İşte gerek maç öncesi ve gerekse stadın boşalması sırasında Acemler İstasyonu önünde üstgeçitten çektiğim 1 dakikalık video, her şeyi anlatıyor:
GEÇMİŞİN HATALARINI DA DÜZELTMEK GEREK
Tarihî Atatürk Stadı’nda geçmişte ne kalabalıklar gördük biz, Bursaspor’un Şampiyonlar Ligi maçlarını da izledik. Milli maçlar da dahil, son düdük çaldıktan sonra kalabalık Kültürpark içi, Muradiye, Çekirge, Altıparmak, Darmstadt Caddesi, Kanalboyu istikametlerine dağılır, 10-15 dakika içinde stadyum çevresinde neredeyse kimse kalmazdı. Birçok mahalleden gelenler, ulaşım için araca ihtiyaç bile duymazdı zaten.

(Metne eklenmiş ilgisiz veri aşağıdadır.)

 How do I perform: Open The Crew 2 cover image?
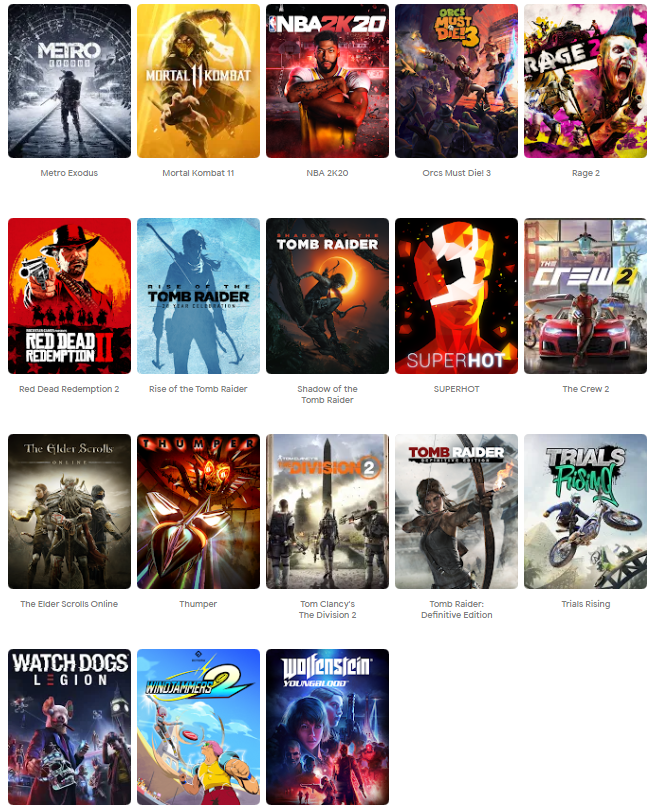coord(585,296)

Derdini anlatamadı Bursa, helikopterle dolaşıp “şuraya stat yapalım”, “şuraya hastane yapalım” kararlarını verenlere… Atatürk Stadı’nın yıkılması çok büyük hataydı… Yanı başında 350 dönümlük koskoca Kültürpark varken, 25-30 dönümlük stat arazisini millet bahçesine dönüştüreceğim diye ısrar edenlere dert anlatılamadı. Şeref tribününe bile katlanamayıp, yıktılar. Atatürk Spor Salonu’nun güçlendirmek yerine yıkılması da çok büyük hataydı. Yeni stadın Veledrom’un arazisine yapılması da hataydı.
Oysa kalabalıkların tahliyesi ayrı bir şehircilik yeteneği-birikimi gerektirir. O stadı oraya yapan AK Partili etkili-yetkili zevata, güvenlik tedbiri alan Bursa Emniyetine, Bursa Valiliği’ne sormak gerekmez mi? Ey İl Güvenlik Kurulu, 100. Yıl Atatürk Stadyumu’nun bir tahliye planı var mıdır? Varsa nedir? Öyle bir plan varsa (tehlikeli bir durum söz konusu bile değilken, rutin bir maç çıkışında) 40 bin kişiyi neden perişan ettiniz?
Ankara’dan gelenler Bursa’yı bilmez, tanımaz! Hata üzerine hata yapıldı. Hadi, şehirle inatlaştınız, stadyumu Veledrom arazisine yaptınız, onu anladık! Peki Ali Osman Sönmez Devlet Hastanesi’ni neden stadın karşısına inşa ettiniz? Hiç mi arazi mi yoktu? (Başladılar ama bitiremediler bile, o da başka hikaye! Yazık değil mi Bursa’ya?)
Hiç aklınıza gelmiyor mu, o hastane de hizmete açıldıktan sonra, o bölgenin hali ne olacak?
Bursaspor lider olarak devam ederse (ki edecek), bu takım art arda şampiyonluklara koşarsa (ki koşacak), bu taraftar Bursa’daki her maçta başka rekor kıracak…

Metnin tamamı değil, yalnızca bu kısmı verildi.